Monday, September 12, 2011

The missing letter

This is the one document I thought was missing from Jakson's paperwork the day he was diagnosed. A letter from a mom telling me "Everything is going to be all right". I've had quite a few emails the last couple of months from friends and strangers asking me to give advice to moms dealing with a new diagnosis. I feel terrible that I haven't had a chance to answer given the recent craziness of moving and starting school. This is my reply.

P.S. I'd love to answer any specific questions or act as a sounding board-please feel free to email me. I love meeting other Aspie/ASD/Autism moms. We gotta stick together.

Dear Mom,

Today your world has changed. Whether you came into this appointment suspecting an autism diagnosis or not, it hits you hard. Something about hearing those words pronounced by a professional makes it so much more final. Concrete. Real. Even if deep down you've known all along, it's tough to swallow.

In a way, an official diagnosis is a relief. How many times have you wondered why other mothers seem to have such an easy time with their kids? Social outings, park group, play dates, even running errands-all done without a worry. You usually don't see other moms chasing their kids out the door as they run away from story time screaming even though you've been coming to the same libary, with the same kids, with the same routine for almost a year. Oh, and that meltdown in Target last week about something that happened six months ago? It's not just your parenting. There really are some issues that other moms aren't dealing with.
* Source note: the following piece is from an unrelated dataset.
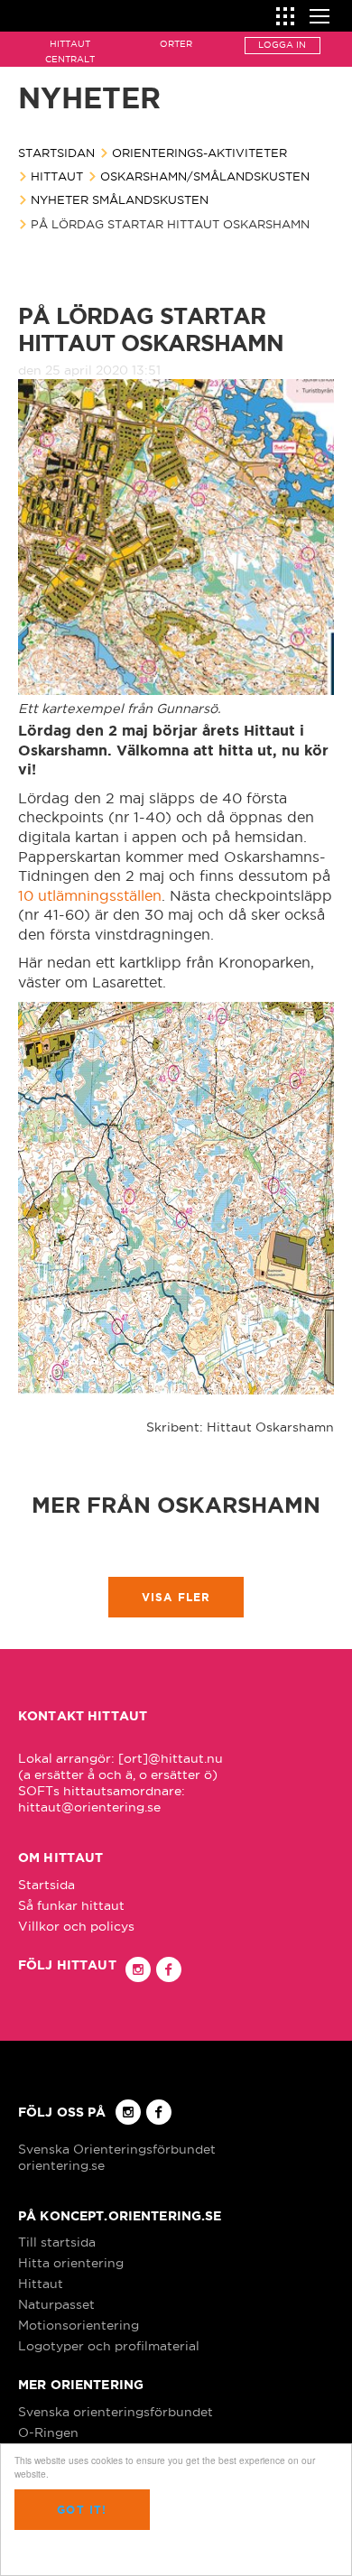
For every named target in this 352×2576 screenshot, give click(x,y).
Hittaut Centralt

There will be guilt. Get ready for it. You'll wonder-Did I do this to him? Did he inherit it from me? Could I have done something differently to help him? Should I have just changed his diet and he'd be fine? The answer to these....no, no, no, and no. And don't let other autism parents tell you differently. One of the first things I learned after my son's (Jakson) diagnosis was that there are a lot of conflicting opinions among parents about causes, therapies, and "cures" and frankly, a lot of them are guilt inducing. I don't understand why (shouldn't we be supporting each other?), but you have to take the articles and advice with a grain of salt. If it sounds crazy, it probably is.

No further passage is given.